Pada pembahasan ketiga sebelumnya telah dibahas mengenai seputar bertambah dan berkurangnya keimanan serta amal – amal sholih yang merupakan bagian dari keimanan. Pada pembahasan kali ini dibahas bahwa melaksanakan syariat seluruhnya itu adalah bagian daripada keimanan.
Mujahid berkata berkenaan dengan ayat:
شَرَعَ لَكُمْ مِنَ الدِّينِ
“Dia (Allah) telah mensyariatkan kepadamu agama” QS. As-Syura : 13.
Yakni Aku wasiatkan kepada engkau wahai Muhammad dan juga kepada mereka para nabi, agama yang satu.
Imam as-Syafi’i dan Imam Ahmad serta yang lainnya berdalil bahwasanya amal – amal itu termasuk dalam iman dengan ayat ini:
وَمَا أُمِرُوا إِلَّا لِيَعْبُدُوا اللَّهَ مُخْلِصِينَ لَهُ الدِّينَ حُنَفَاءَ وَيُقِيمُوا الصَّلَاةَ وَيُؤْتُوا الزَّكَاةَ ۚ وَذَٰلِكَ دِينُ الْقَيِّمَةِ
“Padahal mereka hanya diperintah menyembah Allah dengan ikhlas menaati-Nya semata-mata karena (menjalankan) agama, dan juga agar melaksanakan shalat dan menunaikan zakat; dan yang demikian itulah agama yang lurus (benar).” QS. Al-Bayyinah: 5.
As-Syafi’i berkata:
“Tidak ada pada mereka yang lebih aku butuhkan daripada ayat ini”. Al-Khollal meriwayatkannya dalam kitab As-Sunnah.
Kita beriman kepada Allah ta’ala. Kemudian Allah ta’ala mensyariatkan agama bagi kita sebagaimana dijelaskan oleh Mujahid dalam QS. As-Syura ayat 13 di atas. Dalam QS. Al-Bayyinah ayat 5 dijelaskan apa itu agama yang lurus yakni melaksanakan berbagai amal ketaatan yang disebutkan. Oleh karena itulah Imam Syafi’i, Imam Ahmad dan yang lainnya memasukkan amal – amal ke dalam bagian iman.

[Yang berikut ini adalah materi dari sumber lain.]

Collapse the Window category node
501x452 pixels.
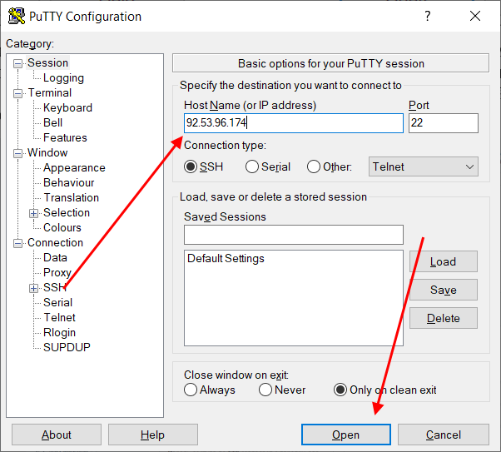tap(18, 153)

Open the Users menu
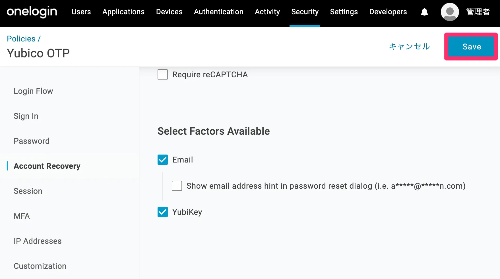tap(81, 12)
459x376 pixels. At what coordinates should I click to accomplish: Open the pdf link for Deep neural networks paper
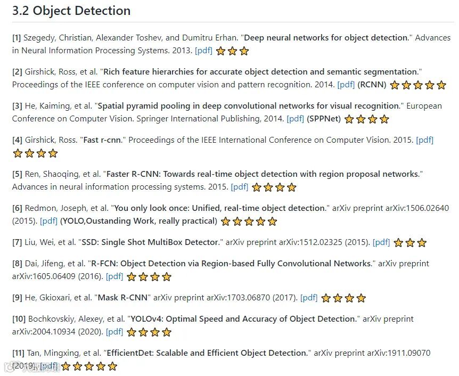[203, 51]
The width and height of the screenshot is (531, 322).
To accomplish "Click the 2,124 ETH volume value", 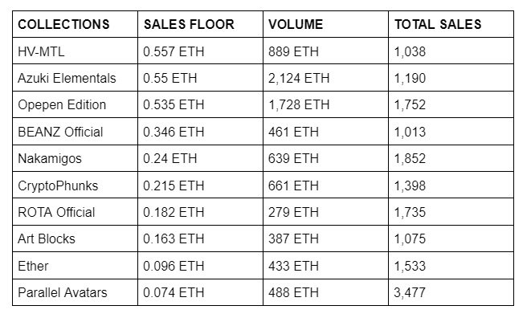I will [299, 79].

Ibnu Abbas berkata mengenai ayat berikut ini:
لِكُلٍّ جَعَلْنَا مِنْكُمْ شِرْعَةً وَمِنْهَاجًا
“Untuk setiap umat di antara kamu, Kami berikan aturan dan jalan yang terang.” QS. Al-Ma’idah : 48.
bahwa maksudnya adalah jalan dan sunnah.
Minhaj itu adalah jalan yang terang. Syir’ah dan syari’ah adalah semakna. Syara’a (شَرَعَ) maknanya adalah menetapkan hukum.
Ibnu ‘Abbas juga berkata mengenai ayat berikut:
دُعَاؤُكُمْ
“Do’a – doa kalian”, maksudnya adalah keimanan kalian.
Hal ini berdasarkan pada firman Allah azza wajalla:
قُلْ مَا يَعْبَأُ بِكُمْ رَبِّي لَوْلَا دُعَاؤُكُمْ
“Katakanlah (Muhammad, kepada orang-orang musyrik), “Tuhanku tidak akan mengindahkan kamu, kalau tidak karena doa – doa kalian.” QS. Al-Furqan : 77.
Allah ta’ala memberi kabar kaum kuffar bahwasanya Dia tidak mengindahkan mereka, kaum mu’minin juga tidak diindahkan bila tidak ada keimanan pada diri mereka. Penunjukkan dari dalil – dalil ini adalah bahwasanya doa adalah amal dan disebut sebagai keimanan, maka menjadi benar sebutan bahwasanya keimanan itu adalah amal.
Dikatakan juga makna do’a dalam ayat tersebut adalah ketaatan. Hadits Nu’man bin Yasir menguatkan hal ini:
أَنَّ الدُّعَاءَ هُوَ الْعِبَادَةُ
“Sesungguhnya doa itu adalah ibadah”. Dikeluarkan oleh para pemilik kitab Sunan dengan sanad yang baik.
Dengan demikian, berbagai amal ketaatan – ketaatan itu adalah bagian daripada keimanan, baik itu amal -amal sholih seperti sholat, berzakat, berdo’a, dsb.
Wallahu ‘alam bi as-shawab.
Disarikan dari Kitab Fathul Bari Syarah Shahih Bukhari yang ditulis oleh Imam Ibnu Hajar al-Atsqalani.